Амар-хан поднялся с улыбкой, озарившей его сосредоточенное до этого лицо, подошел к ним.
— Этот старший — Сакрай, средний — Гумер и младший — Сафар. Они будут братьями для твоего мальчика. Вы слышите, дети мои? — юноши согласно кивнули головами, заинтересованно рассматривая Зайлу-Сузге.
В тот же вечер она перебралась в дом к Амар-хану и Сейдяк действительно вскоре подружился с его сыновьями, с младшим из которых, Сафаром, оказался ровесником.

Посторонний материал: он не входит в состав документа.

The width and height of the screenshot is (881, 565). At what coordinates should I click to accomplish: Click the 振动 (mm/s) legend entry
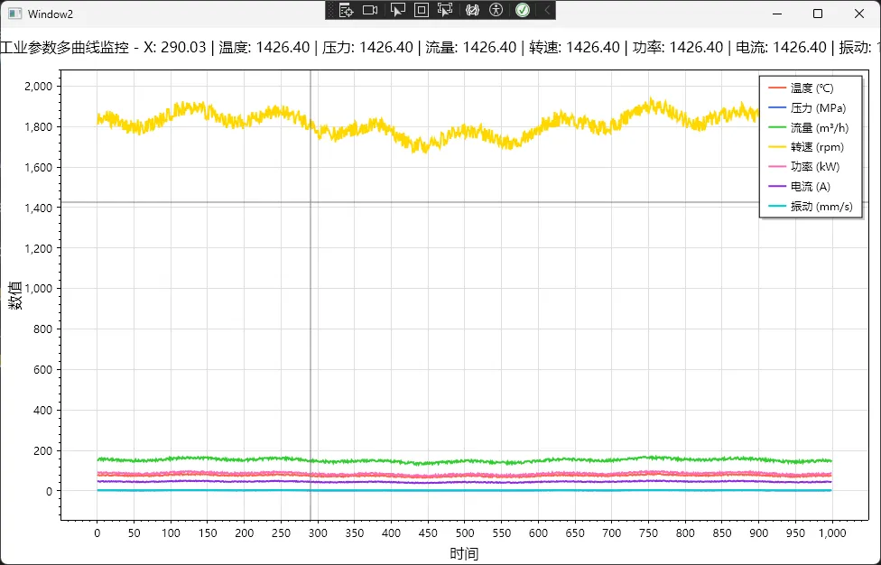coord(821,207)
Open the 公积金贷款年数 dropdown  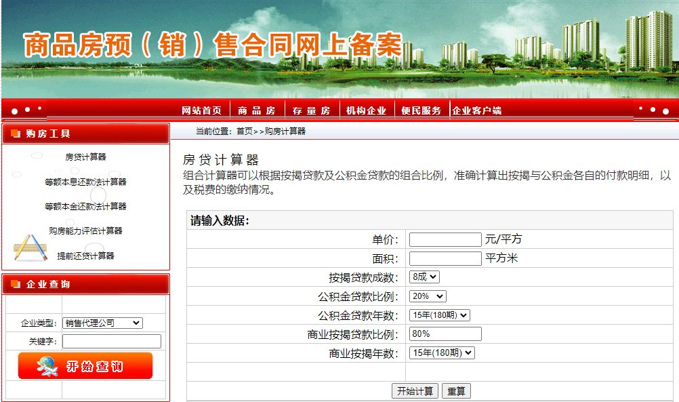[x=439, y=315]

Зайлу-Сузге не обременяли работой по дому, где постоянно суетилось два десятка слуг, она была вольна выходить из дворца, когда ей заблагорассудится. Но она так ничего и не ответила на предложение гостеприимного Амар-хана стать его женой, а он и не напоминал ей об этом. Но каждый раз при встрече она словно читала по его глазам, что он не забыл о своем предложении.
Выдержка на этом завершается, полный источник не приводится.